According to the current state of knowledge, the treatment of inflammatory and malignant skin diseases with frankincense extracts or with isolated boswellic acids and their derivatives has not yet been mentioned in the international scientific literature.
For the treatment of actinic keratoses, a standardised frankincense extract containing at least 30 percent of acetyl-keto-boswellic acid has been isolated and embedded in nanoparticles. This active concentrate has been very well absorbed by the skin; it is non-greasing and free of the excessively adhesive properties of the raw extract. The boswellia concentrate was blended into a DMS Cream (Derma Membrane System), (KOKO, Leichlingen) and used for the treatment of actinic keratoses and psoriasis lesions. Additionally, the frankincense extract was added to a vegetable oil mixture and used as a pack for the treatment of the scalp.

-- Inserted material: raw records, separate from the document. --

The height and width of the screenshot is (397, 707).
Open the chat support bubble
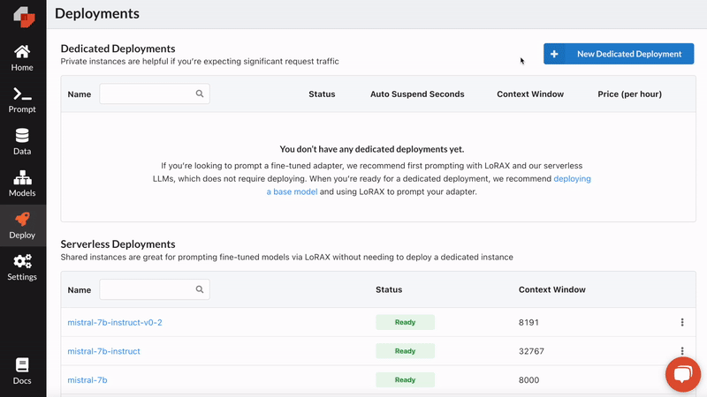pyautogui.click(x=681, y=375)
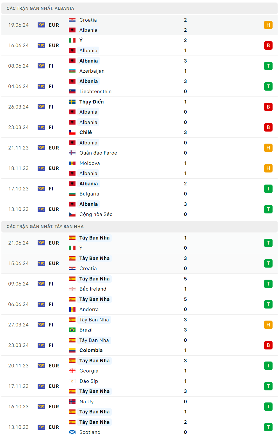This screenshot has width=279, height=435.
Task: Click the Sweden flag icon next to Thụy Điển
Action: [72, 102]
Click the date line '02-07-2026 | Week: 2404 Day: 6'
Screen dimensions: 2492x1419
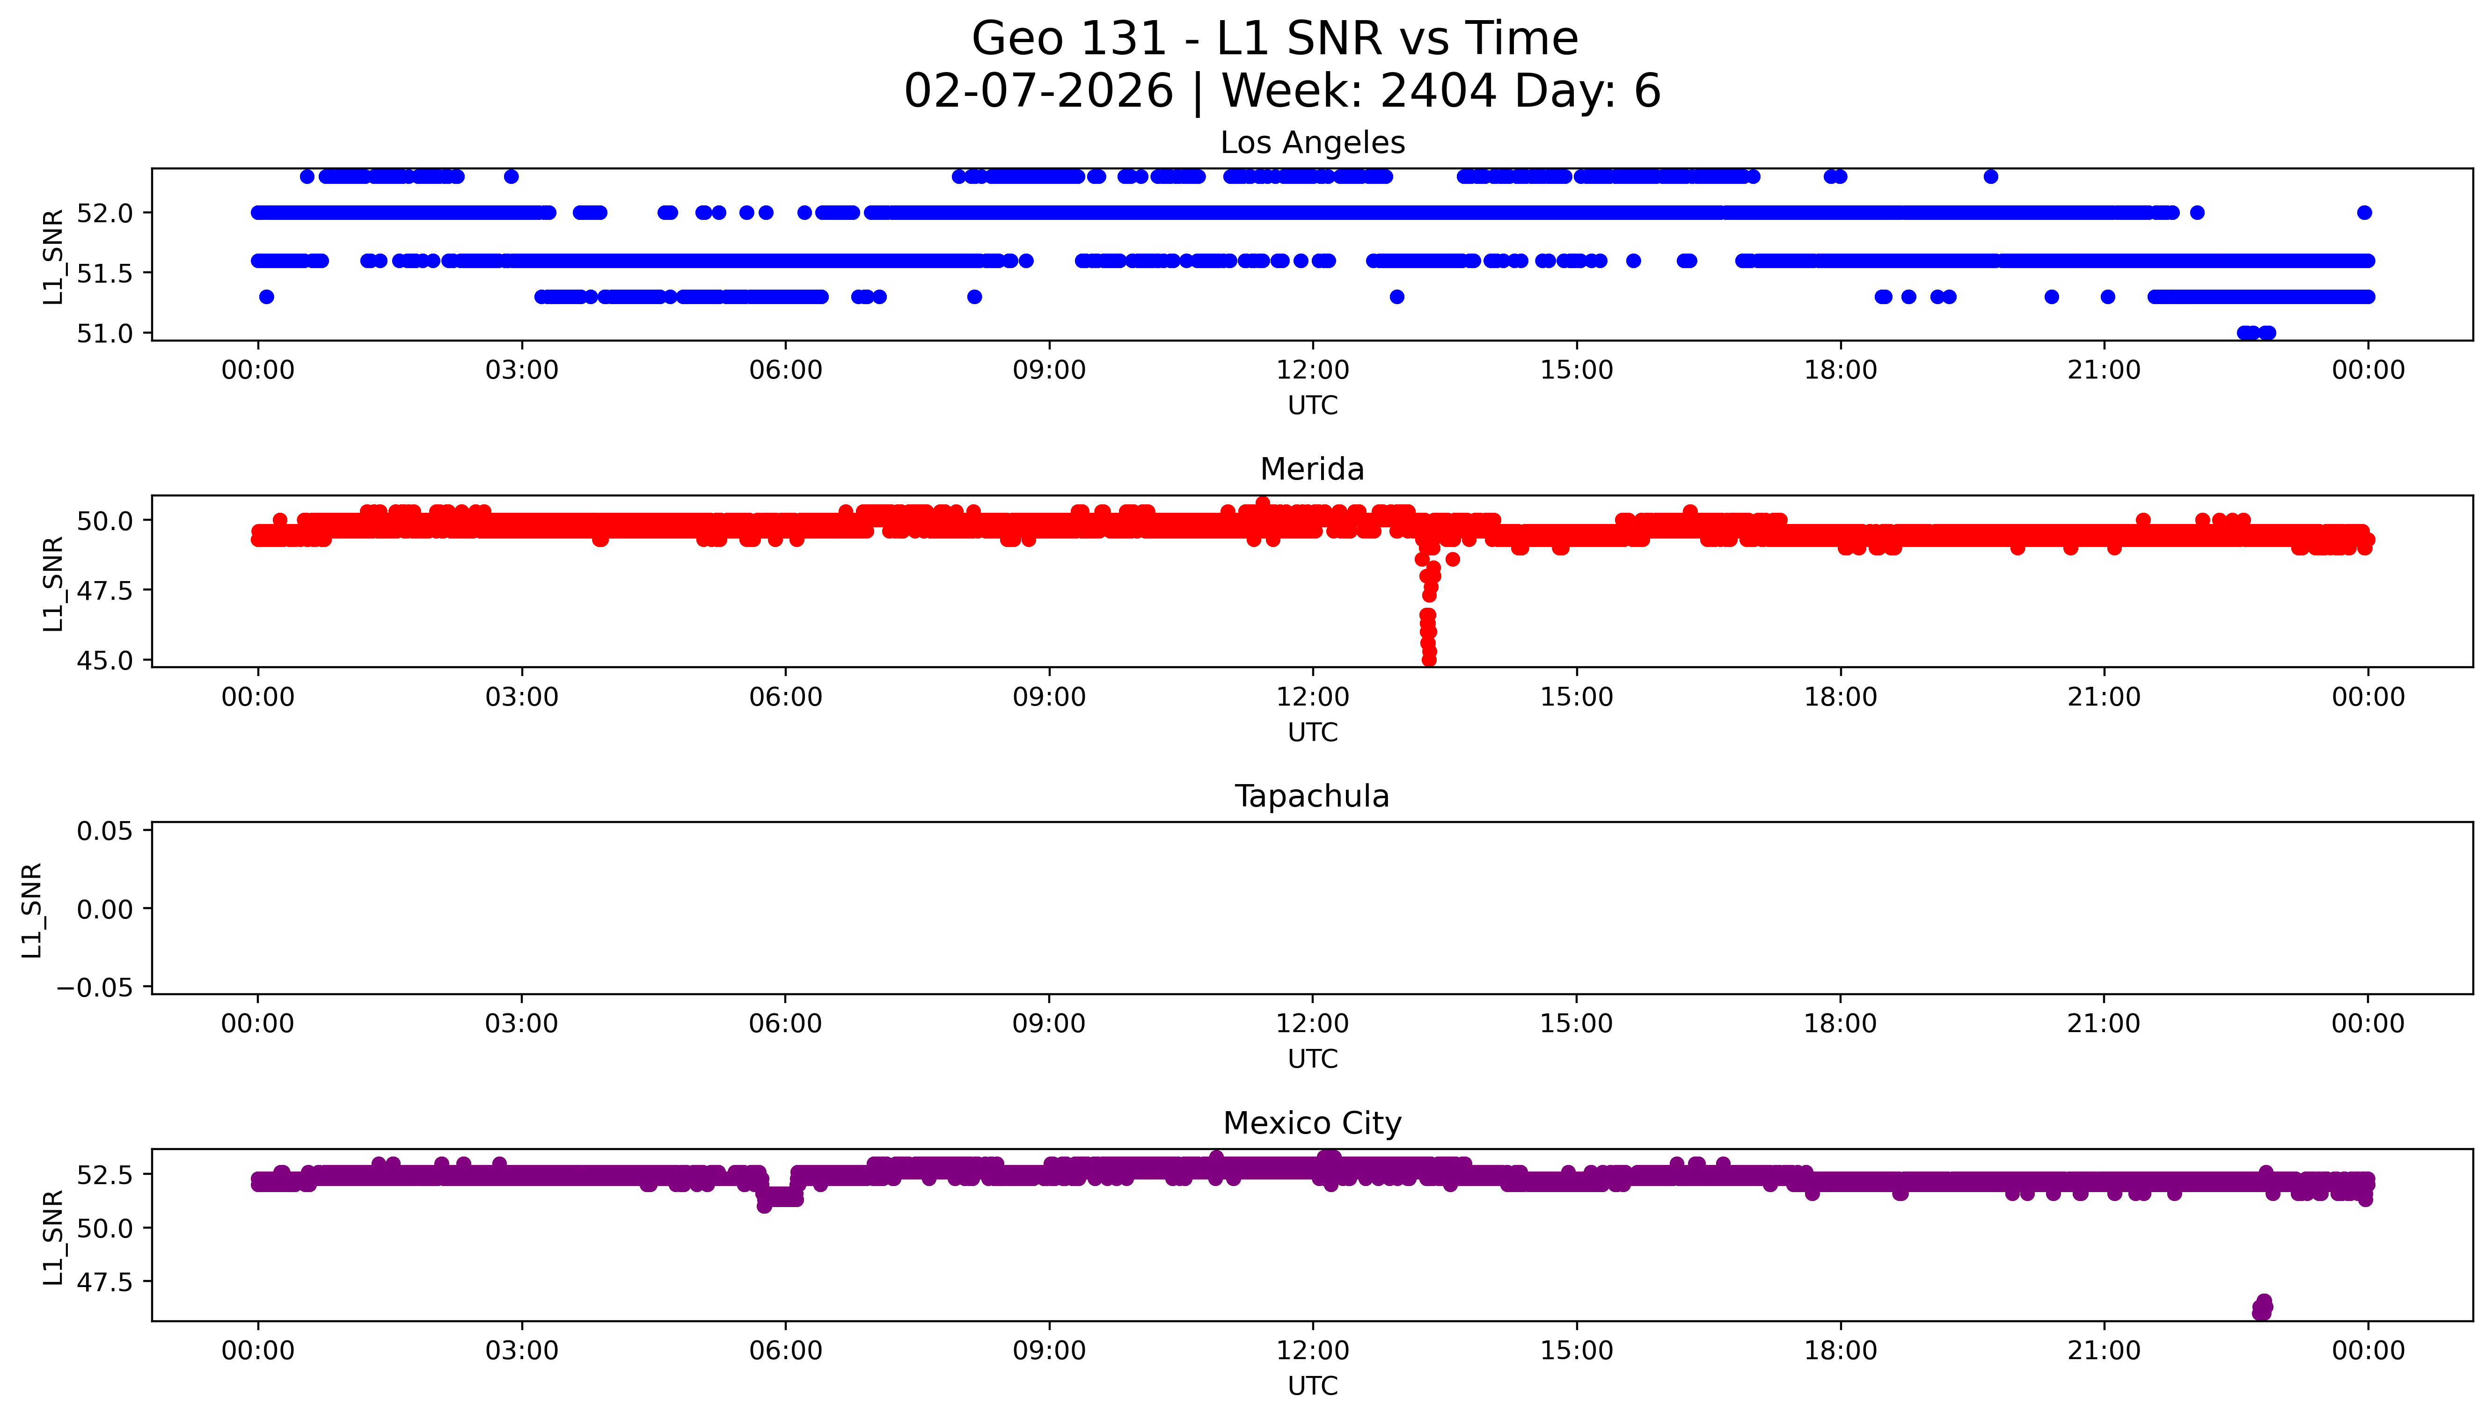(x=1282, y=92)
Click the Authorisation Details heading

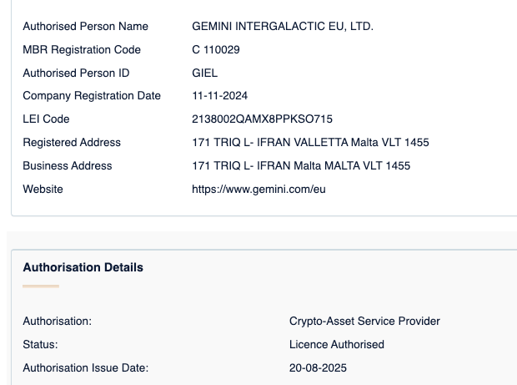[x=83, y=268]
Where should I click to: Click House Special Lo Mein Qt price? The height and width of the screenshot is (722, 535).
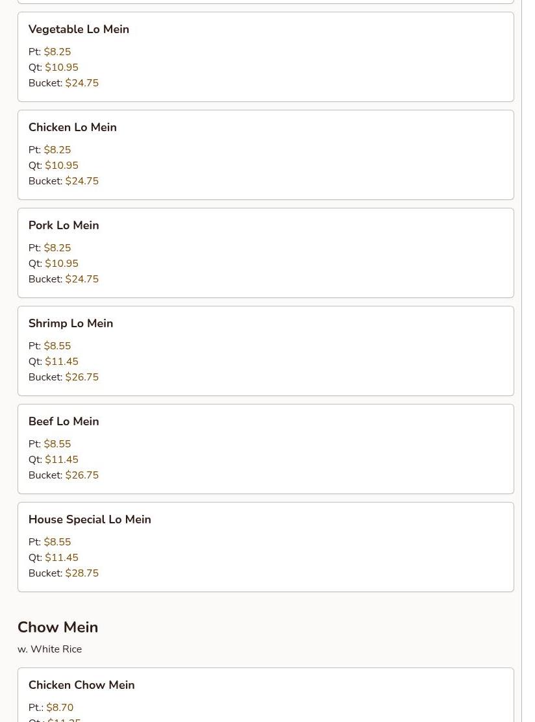pos(62,558)
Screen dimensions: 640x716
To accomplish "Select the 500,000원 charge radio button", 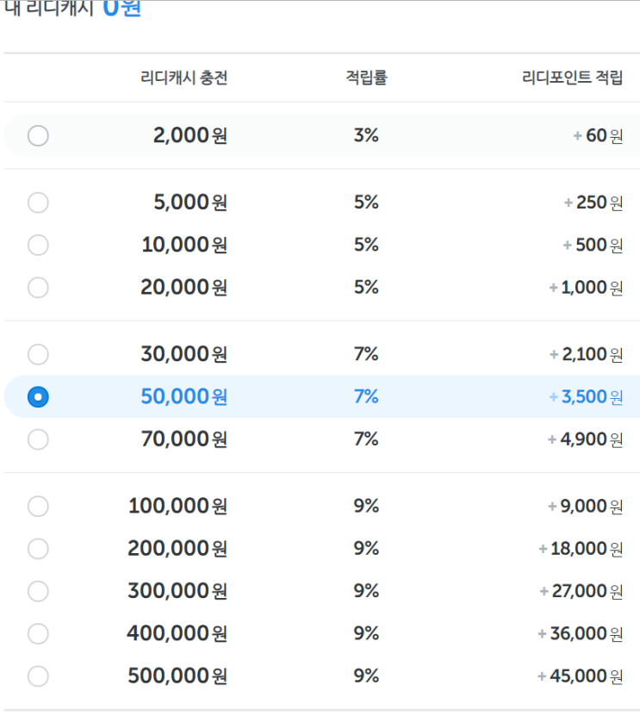I will pyautogui.click(x=38, y=676).
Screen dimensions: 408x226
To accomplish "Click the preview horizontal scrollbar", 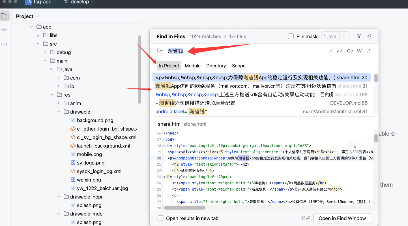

First pilot applications have proved that inflammatory and proliferative skin diseases healed relatively fast with the above mentioned therapy. Keratoses and inflammatory reactions could be significantly reduced. These primary results seem to present boswellia extracts as a promising therapy against inflammatory and malignant skin diseases. Further field studies regarding psoriasis and spino cellular carcinoma cases but also inflammatory skin diseases like neurodermatitis and acne have been scheduled.
 Sashwati et al. (2005) DNA and Cell Biology 24 (4), 244-255.
 Safayhi H et al. (1997) Planta Medica 63, 487-493.
 Safayhi H et al. (1992) J. Pharmacol and Exp.Ther., 261,1163-1164.
 Syrovets et al. (2000) Mol. Pharmacol. 58, 71-81.
 Shao et al. (1998) Planta Medica 64, 328-331.
 Glaser T et al. (1999) Br J Cancer 80: 756-765.
 Janssen G et al. (2000) Klin Pädiatr 212: 189-195
 Winking M et al. (2000) J Neurooncol 46: 97-103.
 Jian-Jun Liu et al. (2002) Intern J of Molecular Medicine 10: 501-505.